Prazosin is most commonly known for treating high blood pressure. Functioning as an alpha blocker, the medication causes blood vessels to dilate, which in turn, lowers blood pressure. This is also what make prazosin the perfect drug to take if you’ve been stung by a scorpion (the only downfall of wearing open-toed shoes). Prazosin is used in countries like India, home to the Indian Red Scorpion, one of the most venomous in the world. A sting from one of these orange and grey-spotted creatures causes severe hypertension, but a quick shot of prazosin quickly mitigates the effects of the venom.
Prazosin is also used off-label to treat PSTD-related nightmares in U.S. military veterans. While not FDA-approved, some studies have shown prazosin works to reduce nightmares by decreasing norepinephrine, a brain chemical that PSTD patients exhibit in higher levels than average.
One of only five medications used to treat Alzheimer’s disease, memantine protects brain cells from a chemical called glutamate, which normally facilitates sending messages in the brain. The brains of patients with Alzheimer’s have excess amounts of glutamate, which further damages already vulnerable brain cells.
With the medication’s positive effects in the realms of memory, attention, and task-performance, memantine also gained an off-label reputation for treating obsessive-compulsive disorder. While there hasn’t been overwhelming scientific evidence for this, some small studies have shown significant improvement in OCD patients taking memantine.
It seems like almost every off-label drug out there starts by treating high blood pressure. Approved to treat hypertension and attention deficit hyperactivity disorder (ADHD), clonidine has a whole swath of other, seemingly unrelated off-label uses.

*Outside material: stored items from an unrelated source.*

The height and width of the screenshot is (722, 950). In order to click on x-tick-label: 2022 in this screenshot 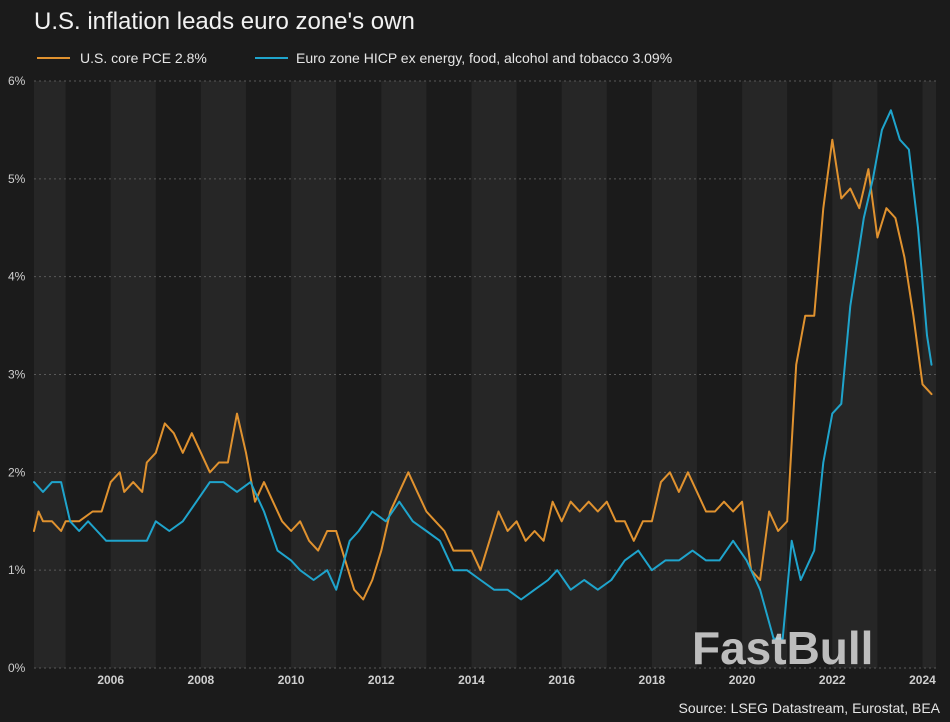, I will do `click(832, 680)`.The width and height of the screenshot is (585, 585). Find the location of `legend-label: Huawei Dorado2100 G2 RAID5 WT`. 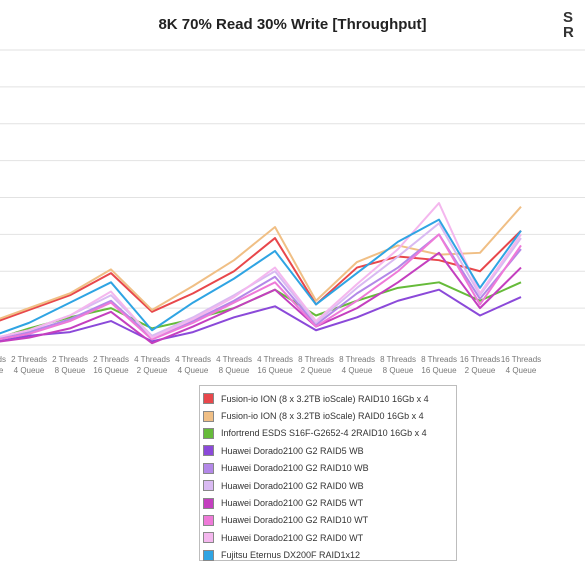

legend-label: Huawei Dorado2100 G2 RAID5 WT is located at coordinates (292, 504).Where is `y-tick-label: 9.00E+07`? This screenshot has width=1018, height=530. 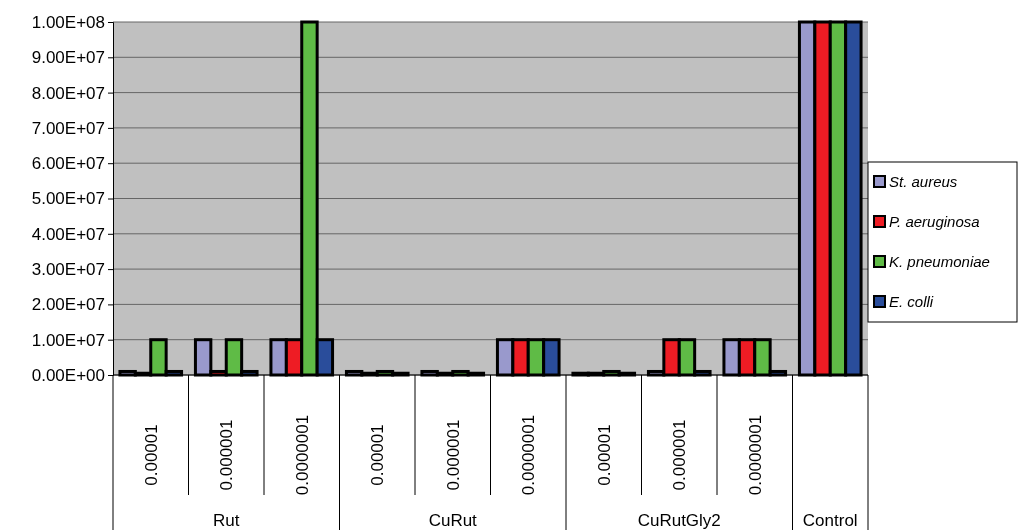 y-tick-label: 9.00E+07 is located at coordinates (68, 58).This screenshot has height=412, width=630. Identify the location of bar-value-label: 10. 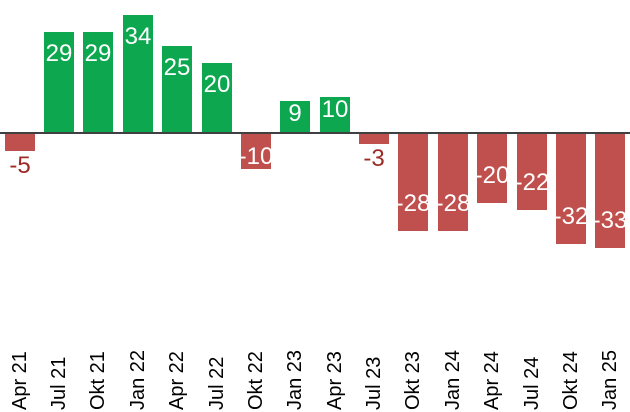
(335, 110).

Cancer-related pain, sleep apnea, Tourette’s syndrome—the list goes on. Clonidine is an antihypertensive, which helps control nerve impulses, and is what makes it such a versatile drug. Tic disorders—characterized by rapid, involuntary movements—like Tourette’s seem to have some relation to ADHD, with 60 percent of children with one condition afflicted by both. While FDA-approved for ADHD only, clonidine is the first line of treatment for kids with Tourette’s.